Output exactly, with nothing added, the entries from the first line through the line with "Task: Click the Total Apps (Club) header".

[DATA FOR PROCESSING — start]

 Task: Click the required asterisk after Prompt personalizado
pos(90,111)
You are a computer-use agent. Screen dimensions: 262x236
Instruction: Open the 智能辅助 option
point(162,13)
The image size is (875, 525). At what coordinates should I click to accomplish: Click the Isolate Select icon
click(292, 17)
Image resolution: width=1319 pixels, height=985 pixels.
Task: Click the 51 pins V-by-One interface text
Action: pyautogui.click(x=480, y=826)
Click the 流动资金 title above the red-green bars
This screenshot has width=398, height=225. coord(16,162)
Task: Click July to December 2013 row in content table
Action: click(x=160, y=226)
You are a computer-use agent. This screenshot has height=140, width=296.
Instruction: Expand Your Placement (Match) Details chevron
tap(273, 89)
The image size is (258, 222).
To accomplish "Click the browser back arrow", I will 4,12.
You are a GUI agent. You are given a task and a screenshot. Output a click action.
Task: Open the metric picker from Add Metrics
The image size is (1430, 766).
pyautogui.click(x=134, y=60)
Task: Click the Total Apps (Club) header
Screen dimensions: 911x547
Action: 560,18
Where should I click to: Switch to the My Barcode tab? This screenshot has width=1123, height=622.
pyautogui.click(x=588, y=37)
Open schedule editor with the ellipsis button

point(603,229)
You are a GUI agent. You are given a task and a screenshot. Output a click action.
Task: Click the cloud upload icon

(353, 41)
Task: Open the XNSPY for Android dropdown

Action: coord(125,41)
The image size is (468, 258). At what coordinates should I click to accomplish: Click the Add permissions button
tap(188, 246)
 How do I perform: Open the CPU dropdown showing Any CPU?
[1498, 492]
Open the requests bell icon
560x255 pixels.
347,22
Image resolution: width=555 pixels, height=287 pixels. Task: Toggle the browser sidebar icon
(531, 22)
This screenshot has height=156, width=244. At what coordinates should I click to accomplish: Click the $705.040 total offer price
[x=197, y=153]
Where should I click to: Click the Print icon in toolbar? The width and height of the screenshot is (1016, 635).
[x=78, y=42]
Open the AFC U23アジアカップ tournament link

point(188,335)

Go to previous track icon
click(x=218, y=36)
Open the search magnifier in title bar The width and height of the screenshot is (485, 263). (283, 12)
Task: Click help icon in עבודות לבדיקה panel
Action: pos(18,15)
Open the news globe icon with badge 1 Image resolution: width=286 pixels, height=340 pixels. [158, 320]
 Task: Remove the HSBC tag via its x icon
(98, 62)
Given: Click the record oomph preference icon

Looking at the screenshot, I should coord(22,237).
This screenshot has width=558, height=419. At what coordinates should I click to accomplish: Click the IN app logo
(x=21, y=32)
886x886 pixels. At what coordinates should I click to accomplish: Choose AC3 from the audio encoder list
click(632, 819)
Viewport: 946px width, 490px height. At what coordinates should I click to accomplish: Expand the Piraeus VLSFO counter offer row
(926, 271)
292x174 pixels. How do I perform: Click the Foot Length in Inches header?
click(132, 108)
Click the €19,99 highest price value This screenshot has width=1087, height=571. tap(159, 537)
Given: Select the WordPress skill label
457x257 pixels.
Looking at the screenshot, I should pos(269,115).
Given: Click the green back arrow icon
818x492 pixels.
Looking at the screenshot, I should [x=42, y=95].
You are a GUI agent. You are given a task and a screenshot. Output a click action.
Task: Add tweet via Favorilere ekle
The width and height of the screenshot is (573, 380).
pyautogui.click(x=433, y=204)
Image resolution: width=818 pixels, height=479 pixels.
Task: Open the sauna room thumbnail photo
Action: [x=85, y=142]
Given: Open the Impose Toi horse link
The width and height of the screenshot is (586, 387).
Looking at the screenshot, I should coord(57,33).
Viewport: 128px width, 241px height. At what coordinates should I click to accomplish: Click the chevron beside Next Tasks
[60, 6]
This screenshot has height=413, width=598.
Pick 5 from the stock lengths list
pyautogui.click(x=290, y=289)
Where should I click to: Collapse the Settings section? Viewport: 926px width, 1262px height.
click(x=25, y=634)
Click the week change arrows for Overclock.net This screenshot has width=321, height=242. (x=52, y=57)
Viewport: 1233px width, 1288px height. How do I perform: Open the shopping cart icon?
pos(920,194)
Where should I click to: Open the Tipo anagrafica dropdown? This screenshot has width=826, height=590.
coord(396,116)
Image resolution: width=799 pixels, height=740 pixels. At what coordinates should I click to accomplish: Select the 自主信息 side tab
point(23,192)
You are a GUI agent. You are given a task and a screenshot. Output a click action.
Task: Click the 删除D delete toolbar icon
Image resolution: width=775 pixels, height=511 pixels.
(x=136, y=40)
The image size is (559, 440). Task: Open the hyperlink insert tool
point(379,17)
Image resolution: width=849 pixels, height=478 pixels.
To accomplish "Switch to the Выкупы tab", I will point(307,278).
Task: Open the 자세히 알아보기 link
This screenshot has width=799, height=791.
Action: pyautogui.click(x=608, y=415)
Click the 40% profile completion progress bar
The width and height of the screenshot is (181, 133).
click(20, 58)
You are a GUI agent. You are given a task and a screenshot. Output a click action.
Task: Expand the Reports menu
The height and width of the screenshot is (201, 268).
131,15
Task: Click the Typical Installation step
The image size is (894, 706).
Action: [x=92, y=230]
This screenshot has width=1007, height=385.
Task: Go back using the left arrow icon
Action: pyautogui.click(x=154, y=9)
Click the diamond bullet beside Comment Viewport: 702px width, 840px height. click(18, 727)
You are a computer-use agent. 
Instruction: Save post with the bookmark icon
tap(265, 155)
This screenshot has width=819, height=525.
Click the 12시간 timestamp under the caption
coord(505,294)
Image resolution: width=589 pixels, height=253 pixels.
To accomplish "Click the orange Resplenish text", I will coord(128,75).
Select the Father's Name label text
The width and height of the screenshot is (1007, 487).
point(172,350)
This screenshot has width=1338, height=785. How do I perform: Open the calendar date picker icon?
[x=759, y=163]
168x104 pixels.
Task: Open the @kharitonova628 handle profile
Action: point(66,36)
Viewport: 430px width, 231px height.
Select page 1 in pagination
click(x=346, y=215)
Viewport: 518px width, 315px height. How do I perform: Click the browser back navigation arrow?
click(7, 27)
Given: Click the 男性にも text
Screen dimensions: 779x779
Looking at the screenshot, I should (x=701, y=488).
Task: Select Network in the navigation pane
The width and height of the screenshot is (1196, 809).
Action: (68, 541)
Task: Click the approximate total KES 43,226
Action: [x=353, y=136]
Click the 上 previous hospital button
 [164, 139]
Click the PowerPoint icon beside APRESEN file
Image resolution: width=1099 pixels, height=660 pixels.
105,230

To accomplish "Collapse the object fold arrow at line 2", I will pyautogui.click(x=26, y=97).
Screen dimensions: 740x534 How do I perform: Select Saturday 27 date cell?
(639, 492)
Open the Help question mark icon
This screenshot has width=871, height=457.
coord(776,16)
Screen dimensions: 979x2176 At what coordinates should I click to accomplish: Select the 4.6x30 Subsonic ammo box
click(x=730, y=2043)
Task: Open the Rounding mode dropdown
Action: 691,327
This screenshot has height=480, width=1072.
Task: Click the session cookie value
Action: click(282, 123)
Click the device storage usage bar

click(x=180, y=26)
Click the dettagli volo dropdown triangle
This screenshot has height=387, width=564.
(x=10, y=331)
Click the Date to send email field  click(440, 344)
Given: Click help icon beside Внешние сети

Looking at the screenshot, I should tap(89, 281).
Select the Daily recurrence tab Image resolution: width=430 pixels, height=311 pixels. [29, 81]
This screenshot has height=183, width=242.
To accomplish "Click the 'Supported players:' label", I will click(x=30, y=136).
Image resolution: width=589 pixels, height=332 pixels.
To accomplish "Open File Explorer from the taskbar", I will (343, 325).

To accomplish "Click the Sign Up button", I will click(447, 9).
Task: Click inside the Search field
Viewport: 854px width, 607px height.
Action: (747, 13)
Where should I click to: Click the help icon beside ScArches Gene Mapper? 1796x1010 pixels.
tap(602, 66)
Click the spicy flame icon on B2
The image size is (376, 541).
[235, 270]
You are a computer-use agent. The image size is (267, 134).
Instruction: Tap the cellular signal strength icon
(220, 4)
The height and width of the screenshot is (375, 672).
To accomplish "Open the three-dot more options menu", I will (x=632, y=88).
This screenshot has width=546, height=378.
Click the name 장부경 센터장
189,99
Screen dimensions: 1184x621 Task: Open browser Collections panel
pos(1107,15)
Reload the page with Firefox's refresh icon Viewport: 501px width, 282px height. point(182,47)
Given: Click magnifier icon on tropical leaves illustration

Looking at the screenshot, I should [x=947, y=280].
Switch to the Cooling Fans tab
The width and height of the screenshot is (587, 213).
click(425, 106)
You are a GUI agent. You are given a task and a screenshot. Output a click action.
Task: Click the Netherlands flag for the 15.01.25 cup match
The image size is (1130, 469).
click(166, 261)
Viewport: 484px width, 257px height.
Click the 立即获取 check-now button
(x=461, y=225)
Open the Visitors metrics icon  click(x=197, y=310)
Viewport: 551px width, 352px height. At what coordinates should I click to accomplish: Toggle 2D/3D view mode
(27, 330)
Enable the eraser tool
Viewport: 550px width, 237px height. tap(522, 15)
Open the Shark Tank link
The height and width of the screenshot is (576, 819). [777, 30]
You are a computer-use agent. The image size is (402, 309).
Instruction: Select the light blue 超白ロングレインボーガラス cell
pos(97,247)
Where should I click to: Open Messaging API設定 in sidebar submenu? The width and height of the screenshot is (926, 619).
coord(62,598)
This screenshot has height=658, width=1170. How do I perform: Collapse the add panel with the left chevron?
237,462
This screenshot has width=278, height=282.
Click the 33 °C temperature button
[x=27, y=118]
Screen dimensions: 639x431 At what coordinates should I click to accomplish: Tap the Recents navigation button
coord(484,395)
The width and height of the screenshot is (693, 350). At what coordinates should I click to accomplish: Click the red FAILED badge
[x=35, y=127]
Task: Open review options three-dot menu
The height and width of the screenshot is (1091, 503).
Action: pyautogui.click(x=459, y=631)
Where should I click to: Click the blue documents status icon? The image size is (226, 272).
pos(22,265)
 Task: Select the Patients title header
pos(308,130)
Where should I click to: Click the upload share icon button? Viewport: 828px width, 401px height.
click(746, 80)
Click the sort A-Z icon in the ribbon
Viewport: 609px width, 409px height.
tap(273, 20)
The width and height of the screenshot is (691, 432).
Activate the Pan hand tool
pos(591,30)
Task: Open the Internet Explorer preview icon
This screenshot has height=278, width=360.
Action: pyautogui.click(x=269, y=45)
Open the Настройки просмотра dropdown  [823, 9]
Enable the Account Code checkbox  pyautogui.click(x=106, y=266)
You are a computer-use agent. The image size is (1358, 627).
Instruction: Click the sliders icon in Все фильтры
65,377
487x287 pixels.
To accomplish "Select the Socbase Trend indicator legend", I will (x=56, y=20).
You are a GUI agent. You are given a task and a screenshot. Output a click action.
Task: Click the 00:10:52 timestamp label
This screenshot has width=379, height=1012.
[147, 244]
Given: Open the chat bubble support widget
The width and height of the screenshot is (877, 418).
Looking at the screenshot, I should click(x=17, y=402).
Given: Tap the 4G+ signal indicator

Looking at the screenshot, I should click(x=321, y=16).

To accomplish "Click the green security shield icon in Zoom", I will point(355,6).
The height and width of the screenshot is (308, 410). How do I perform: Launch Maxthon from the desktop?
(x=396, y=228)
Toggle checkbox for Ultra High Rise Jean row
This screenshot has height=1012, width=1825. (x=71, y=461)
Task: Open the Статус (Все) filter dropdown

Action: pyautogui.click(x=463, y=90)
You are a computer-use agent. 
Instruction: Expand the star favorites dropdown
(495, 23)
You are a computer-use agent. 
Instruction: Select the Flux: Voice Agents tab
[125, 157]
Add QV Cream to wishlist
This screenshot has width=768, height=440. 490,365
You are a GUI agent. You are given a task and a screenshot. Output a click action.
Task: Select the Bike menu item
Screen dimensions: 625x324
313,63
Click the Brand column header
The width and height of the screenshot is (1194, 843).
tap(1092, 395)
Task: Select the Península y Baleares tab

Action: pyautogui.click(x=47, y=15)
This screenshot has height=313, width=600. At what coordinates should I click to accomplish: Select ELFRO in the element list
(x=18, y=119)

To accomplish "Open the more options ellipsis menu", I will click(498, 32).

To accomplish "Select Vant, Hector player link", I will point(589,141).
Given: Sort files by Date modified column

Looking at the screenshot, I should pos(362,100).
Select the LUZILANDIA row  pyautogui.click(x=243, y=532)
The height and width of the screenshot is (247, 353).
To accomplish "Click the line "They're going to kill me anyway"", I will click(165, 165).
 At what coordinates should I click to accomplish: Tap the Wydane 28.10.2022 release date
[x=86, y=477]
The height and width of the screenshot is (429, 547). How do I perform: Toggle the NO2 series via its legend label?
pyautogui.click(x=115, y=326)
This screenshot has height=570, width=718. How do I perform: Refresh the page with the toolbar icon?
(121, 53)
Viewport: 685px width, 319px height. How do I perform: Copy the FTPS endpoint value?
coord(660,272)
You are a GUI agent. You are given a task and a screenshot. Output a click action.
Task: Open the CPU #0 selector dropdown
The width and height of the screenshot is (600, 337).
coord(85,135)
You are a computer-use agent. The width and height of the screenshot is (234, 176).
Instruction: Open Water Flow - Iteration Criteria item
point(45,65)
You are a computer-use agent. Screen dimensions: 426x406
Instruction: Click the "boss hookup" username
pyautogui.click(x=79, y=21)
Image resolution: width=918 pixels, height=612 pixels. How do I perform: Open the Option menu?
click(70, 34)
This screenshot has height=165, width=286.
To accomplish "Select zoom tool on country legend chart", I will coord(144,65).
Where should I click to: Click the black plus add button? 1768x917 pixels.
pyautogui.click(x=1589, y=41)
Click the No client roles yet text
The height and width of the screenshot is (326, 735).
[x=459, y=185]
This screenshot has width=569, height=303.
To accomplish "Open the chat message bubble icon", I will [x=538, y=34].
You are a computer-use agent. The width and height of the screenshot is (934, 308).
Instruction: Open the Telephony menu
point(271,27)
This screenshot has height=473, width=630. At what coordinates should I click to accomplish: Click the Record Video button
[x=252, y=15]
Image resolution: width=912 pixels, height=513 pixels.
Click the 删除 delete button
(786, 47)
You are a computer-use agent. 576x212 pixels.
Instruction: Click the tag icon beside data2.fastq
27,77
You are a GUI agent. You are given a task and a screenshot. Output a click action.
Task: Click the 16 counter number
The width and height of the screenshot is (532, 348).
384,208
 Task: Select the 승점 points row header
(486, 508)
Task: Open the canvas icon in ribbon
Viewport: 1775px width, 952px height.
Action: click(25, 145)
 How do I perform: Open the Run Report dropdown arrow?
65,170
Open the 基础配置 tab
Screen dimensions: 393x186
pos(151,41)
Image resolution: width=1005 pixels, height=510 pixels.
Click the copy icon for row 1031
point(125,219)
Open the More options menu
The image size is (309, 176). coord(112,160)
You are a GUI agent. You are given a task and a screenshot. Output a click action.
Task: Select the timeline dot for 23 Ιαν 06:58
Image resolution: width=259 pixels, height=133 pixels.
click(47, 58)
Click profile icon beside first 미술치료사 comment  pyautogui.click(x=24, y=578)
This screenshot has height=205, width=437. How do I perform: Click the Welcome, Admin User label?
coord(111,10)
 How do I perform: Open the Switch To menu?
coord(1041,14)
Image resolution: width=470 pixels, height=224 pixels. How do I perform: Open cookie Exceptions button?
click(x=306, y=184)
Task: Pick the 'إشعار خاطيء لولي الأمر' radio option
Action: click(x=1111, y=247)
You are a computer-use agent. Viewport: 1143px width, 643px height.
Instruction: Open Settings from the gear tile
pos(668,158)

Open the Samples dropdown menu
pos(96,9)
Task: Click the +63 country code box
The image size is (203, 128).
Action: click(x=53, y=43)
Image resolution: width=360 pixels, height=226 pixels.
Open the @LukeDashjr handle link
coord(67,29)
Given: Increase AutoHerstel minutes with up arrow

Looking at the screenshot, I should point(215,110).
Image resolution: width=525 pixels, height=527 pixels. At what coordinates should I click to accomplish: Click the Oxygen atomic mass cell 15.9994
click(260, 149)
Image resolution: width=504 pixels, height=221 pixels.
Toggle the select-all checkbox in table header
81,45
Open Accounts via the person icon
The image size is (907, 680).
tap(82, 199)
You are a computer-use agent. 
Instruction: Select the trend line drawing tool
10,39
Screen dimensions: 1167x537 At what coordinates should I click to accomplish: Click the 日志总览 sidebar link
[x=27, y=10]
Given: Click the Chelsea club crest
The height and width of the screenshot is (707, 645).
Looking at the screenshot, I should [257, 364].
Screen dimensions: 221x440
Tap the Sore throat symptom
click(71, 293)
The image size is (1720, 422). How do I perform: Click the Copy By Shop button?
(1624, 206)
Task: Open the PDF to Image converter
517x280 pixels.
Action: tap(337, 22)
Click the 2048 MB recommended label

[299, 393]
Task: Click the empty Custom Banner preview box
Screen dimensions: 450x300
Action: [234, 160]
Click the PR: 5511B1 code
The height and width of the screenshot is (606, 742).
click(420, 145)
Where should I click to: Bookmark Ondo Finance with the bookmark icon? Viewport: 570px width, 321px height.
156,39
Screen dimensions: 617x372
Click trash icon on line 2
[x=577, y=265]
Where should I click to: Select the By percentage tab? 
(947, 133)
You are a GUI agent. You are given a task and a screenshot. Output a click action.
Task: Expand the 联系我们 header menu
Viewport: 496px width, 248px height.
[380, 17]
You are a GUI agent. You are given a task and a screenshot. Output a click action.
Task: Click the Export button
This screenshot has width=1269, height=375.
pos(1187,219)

[DATA FOR PROCESSING — finish]

YOUR RESPONSE:
 Task: Click the required asterisk after Prompt personalizado
pos(90,111)
You are a computer-use agent. Screen dimensions: 262x236
Instruction: Open the 智能辅助 option
point(162,13)
The image size is (875, 525). At what coordinates should I click to accomplish: Click the Isolate Select icon
click(292, 17)
Image resolution: width=1319 pixels, height=985 pixels.
Task: Click the 51 pins V-by-One interface text
Action: pyautogui.click(x=480, y=826)
Click the 流动资金 title above the red-green bars
This screenshot has width=398, height=225. coord(16,162)
Task: Click July to December 2013 row in content table
Action: click(x=160, y=226)
You are a computer-use agent. This screenshot has height=140, width=296.
Instruction: Expand Your Placement (Match) Details chevron
tap(273, 89)
The image size is (258, 222).
To accomplish "Click the browser back arrow", I will 4,12.
You are a GUI agent. You are given a task and a screenshot. Output a click action.
Task: Open the metric picker from Add Metrics
The image size is (1430, 766).
pyautogui.click(x=134, y=60)
Task: Click the Total Apps (Club) header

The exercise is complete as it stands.